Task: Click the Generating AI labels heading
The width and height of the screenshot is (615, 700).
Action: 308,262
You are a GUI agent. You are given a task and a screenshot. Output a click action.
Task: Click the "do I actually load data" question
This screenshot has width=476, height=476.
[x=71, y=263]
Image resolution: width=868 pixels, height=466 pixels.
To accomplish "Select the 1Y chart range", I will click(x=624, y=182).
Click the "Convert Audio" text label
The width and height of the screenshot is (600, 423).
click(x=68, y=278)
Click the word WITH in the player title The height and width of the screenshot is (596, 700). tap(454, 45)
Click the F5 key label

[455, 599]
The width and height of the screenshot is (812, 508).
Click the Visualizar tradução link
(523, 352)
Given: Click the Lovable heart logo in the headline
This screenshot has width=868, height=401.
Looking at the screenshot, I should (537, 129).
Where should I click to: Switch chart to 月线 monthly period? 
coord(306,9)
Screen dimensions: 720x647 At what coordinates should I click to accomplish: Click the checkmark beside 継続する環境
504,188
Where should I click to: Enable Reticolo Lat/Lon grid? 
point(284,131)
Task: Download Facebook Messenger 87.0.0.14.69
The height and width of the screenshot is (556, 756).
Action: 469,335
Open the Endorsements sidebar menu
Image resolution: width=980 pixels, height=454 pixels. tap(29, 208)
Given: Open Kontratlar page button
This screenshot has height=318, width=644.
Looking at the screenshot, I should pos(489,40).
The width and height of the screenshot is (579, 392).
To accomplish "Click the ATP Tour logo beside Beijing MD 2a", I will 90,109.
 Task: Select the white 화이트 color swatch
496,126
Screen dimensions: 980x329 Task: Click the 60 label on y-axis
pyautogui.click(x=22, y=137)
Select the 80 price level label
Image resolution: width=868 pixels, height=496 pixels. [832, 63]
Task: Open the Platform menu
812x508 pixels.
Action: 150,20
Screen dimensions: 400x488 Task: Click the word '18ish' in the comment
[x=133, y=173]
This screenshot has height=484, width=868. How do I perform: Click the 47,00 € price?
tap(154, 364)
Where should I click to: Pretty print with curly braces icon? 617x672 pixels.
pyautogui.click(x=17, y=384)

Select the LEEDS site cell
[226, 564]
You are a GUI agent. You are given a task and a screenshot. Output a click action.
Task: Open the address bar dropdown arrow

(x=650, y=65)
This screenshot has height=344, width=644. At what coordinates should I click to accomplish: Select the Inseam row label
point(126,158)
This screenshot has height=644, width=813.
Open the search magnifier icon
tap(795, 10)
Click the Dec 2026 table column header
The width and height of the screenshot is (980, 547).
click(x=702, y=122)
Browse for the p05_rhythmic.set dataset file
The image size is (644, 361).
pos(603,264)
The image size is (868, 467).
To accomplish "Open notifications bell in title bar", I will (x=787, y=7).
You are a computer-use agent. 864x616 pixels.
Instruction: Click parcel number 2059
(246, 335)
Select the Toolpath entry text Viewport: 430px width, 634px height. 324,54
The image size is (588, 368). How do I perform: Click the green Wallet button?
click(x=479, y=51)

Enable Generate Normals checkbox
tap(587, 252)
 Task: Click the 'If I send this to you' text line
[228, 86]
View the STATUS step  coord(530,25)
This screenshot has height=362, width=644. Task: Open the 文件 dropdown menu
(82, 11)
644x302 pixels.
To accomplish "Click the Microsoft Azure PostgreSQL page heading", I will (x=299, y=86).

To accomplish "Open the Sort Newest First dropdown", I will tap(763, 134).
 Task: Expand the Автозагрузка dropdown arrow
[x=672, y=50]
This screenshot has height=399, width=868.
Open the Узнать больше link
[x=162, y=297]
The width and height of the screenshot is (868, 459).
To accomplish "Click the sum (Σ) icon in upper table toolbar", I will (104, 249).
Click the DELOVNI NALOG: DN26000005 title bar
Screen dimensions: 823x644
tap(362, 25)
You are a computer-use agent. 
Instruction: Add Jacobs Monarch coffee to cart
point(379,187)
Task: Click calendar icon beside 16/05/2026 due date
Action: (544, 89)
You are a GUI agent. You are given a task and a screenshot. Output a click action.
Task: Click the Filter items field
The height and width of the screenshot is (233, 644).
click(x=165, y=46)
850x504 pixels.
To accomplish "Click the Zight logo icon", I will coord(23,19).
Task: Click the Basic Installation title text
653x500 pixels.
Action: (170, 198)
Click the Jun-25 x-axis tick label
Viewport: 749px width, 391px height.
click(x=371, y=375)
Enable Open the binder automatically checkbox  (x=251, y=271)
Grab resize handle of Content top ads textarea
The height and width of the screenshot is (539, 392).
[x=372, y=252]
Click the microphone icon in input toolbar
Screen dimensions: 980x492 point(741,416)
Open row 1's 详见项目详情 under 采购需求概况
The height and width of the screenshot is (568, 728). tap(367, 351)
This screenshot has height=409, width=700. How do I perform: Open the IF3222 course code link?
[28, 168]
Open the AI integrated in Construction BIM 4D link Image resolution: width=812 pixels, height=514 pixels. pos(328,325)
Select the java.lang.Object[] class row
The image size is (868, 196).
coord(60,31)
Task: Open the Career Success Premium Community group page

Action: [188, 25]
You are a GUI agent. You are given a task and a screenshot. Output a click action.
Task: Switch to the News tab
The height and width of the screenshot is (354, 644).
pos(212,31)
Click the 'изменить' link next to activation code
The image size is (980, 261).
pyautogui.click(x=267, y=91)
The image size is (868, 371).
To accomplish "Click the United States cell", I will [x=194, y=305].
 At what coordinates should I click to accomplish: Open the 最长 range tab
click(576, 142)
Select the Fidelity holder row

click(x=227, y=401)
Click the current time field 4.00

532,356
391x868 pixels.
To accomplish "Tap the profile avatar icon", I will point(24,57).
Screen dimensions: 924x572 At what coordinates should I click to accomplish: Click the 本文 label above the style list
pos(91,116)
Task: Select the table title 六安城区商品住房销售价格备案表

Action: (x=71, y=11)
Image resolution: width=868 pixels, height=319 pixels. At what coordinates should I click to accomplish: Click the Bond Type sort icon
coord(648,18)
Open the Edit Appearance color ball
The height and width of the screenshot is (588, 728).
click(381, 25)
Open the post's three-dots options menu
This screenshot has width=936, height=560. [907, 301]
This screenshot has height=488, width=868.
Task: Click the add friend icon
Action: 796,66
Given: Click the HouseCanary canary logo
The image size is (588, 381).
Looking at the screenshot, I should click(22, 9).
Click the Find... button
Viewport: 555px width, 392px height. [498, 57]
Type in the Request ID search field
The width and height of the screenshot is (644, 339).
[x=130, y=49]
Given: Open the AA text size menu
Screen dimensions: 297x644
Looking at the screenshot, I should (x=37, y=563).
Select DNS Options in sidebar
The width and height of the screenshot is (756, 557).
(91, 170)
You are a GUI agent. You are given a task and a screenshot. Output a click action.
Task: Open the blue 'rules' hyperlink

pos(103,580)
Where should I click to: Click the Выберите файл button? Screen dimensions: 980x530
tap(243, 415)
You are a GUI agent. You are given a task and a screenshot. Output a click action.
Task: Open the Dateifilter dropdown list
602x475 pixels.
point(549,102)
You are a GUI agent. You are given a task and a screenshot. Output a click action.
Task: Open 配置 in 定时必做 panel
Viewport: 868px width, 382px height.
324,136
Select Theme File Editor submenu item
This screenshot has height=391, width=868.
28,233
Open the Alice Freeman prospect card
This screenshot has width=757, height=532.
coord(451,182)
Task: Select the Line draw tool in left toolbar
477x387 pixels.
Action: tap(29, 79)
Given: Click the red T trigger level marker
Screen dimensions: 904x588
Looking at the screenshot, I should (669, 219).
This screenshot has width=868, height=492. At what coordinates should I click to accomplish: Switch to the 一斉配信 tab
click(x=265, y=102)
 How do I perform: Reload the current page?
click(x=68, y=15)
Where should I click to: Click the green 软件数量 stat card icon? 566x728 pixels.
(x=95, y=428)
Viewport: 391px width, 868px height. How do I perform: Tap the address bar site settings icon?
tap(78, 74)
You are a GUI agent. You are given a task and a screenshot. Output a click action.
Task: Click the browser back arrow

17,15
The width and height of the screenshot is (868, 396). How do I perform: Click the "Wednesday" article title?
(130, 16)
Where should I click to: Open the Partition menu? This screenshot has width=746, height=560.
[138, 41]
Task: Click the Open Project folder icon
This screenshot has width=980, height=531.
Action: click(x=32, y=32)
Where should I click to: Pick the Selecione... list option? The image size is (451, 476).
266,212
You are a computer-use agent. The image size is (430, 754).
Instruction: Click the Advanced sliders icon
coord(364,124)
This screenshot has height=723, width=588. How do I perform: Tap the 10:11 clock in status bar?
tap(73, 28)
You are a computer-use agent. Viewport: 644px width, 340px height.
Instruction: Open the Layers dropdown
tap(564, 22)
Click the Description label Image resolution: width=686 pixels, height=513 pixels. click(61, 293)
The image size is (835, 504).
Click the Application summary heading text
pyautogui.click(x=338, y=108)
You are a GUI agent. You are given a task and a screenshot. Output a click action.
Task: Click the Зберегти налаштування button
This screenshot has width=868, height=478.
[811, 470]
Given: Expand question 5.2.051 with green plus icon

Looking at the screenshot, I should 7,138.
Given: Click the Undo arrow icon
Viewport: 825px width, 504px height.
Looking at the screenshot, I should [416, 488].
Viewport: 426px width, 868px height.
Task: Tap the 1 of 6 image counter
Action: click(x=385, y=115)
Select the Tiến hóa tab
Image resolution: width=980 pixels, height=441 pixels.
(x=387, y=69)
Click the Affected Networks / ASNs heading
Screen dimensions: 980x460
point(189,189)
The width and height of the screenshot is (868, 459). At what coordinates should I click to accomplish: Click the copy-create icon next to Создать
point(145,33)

_____

* **EXERCISE INSTRUCTIONS**:
For each line above that holds the string "logo", provide a copy of that line.

* **PROBLEM SOLUTION**:
Given: Click the Lovable heart logo in the headline
To accomplish "Click the ATP Tour logo beside Beijing MD 2a", I will 90,109.
To accomplish "Click the Zight logo icon", I will coord(23,19).
Given: Click the HouseCanary canary logo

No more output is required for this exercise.